If your digestion is broken, nothing downstream works. Do a real elimination diet. Not the 3-day thing you tried once. A full 30 days of eating only foods you know don’t cause issues, then slowly reintroducing things one at a time with 72 hours between each. I know maybe 1 in 10 people who say they’ve done an elimination diet have actually done one.
If you have digestive issues and need nutrients now, use alternate absorption pathways. Sublingual (under the tongue) and liquid vitamins bypass the gut. Epsom salt baths deliver magnesium through your skin. These aren’t permanent solutions, but they keep you from falling further behind while you fix the root cause.
If you’re on PPI’s like Nexium, try to wean off and manage your GERD with something less strong like Pepcid Complete. Try half pills or even skipping days so your stomach has enough acid to actually digest food and supplements. Many find that a long term fix is actually to add more acid via Betaine HCL, which you can get on Amazon. The theory being that low acid is preventing your stomach from fully sealing up, so it “leaks” back up your esophagus. Do your research on this and definitely ask your doctor because it takes some finesse, but I’ve seen it change lives.
2. Test before you supplement.
Nutrahacker for genetics. Blood work for current levels (you can order blood work online without a doctor, see sites like JasonHealth.com).
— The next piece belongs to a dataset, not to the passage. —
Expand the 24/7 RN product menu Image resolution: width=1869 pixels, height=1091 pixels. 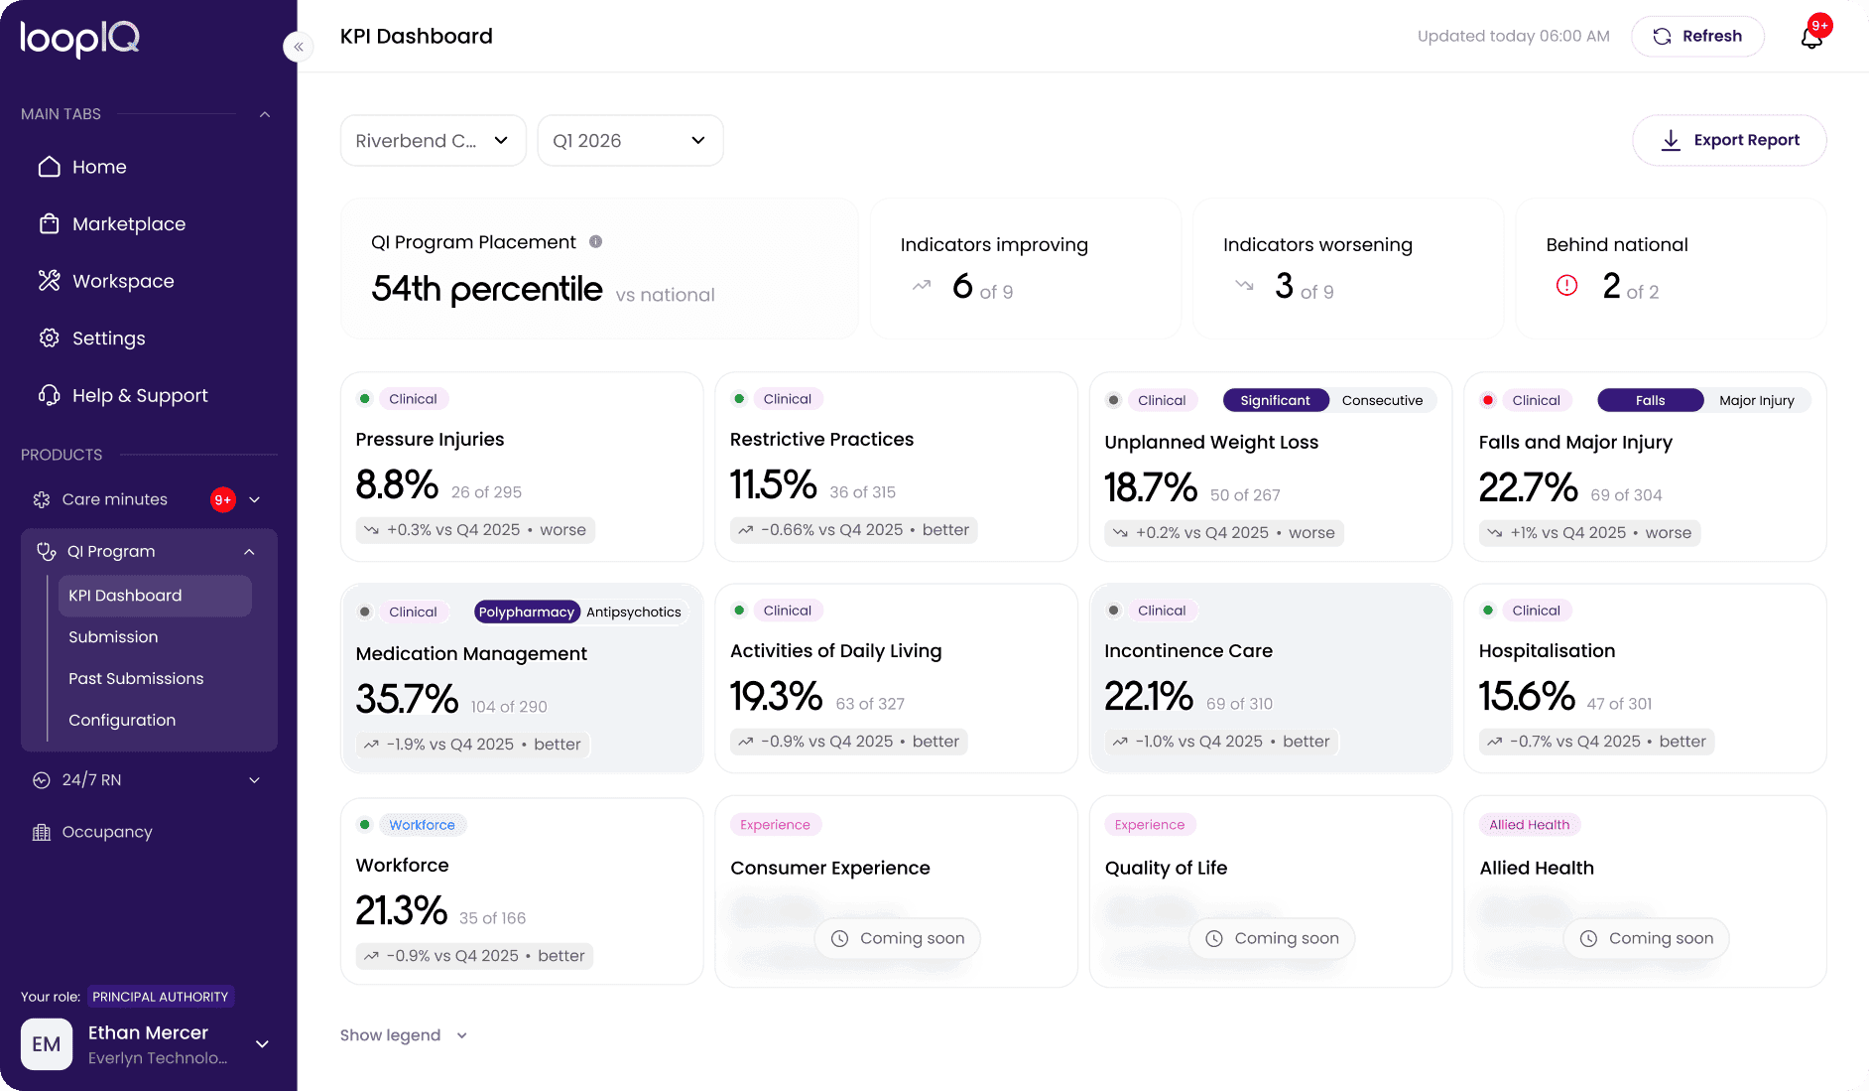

Cronometer for dietary gaps. Pick at least one. Ideally all three. Now, you can guess at things which you might be deficient in based on your overall diet, but it’s better to test in my opinion.
3. Add one thing at a time.
Wait at least 3 to 5 days between adding a new supplement. This is the only way to know what’s working and what’s causing problems. If I had done this with Vitamin D, I would have caught the anxiety in a week instead of losing a year. Too much of certain vitamins is worse than not enough, and combinations can create unexpected reactions. I learned the expensive way, you don’t have to.
4. Forms matter more than doses.
Generic B6 and P5P (the active form) are not the same thing. Generic B1 and TTFD are not the same. If you have an MTHFR mutation or other genetic variants, the standard forms of many vitamins simply do not work in your body. This is why Step 2 matters so much. Without genetic data, you have no idea whether the form you’re taking is doing anything at all.
5. Organize or you’ll quit.
I use four small plastic countertop drawers labeled AM, PM, Bedtime, and Occasional. Each one holds the actual bottles for that time slot. Then I fill a pill organizer with AM/PM/Bedtime compartments once a week. Takes about 10 minutes on Sunday. Without this system, compliance drops to zero within a month. You will not remember to dig through a cabinet of 20 bottles twice a day. Make the right action easy and it becomes automatic.
The Bottom Line
Your body is the operating system that everything else runs on. Your business, your relationships, your energy, your ability to think clearly. A founder running on bad fuel makes bad decisions, burns out faster, and caps their own potential without knowing it.
But optimizing that operating system doesn’t start with a stack of pills. It starts with a gut that works, data about what your body actually needs, and a system that makes compliance automatic.
Next week in Part 2, I’ll share my actual supplement stack across five categories: deficiency, longevity, energy, nootropics, and relaxation/sleep. But that stack means nothing without this foundation.
Fix the gut. Run the genetics. Then build.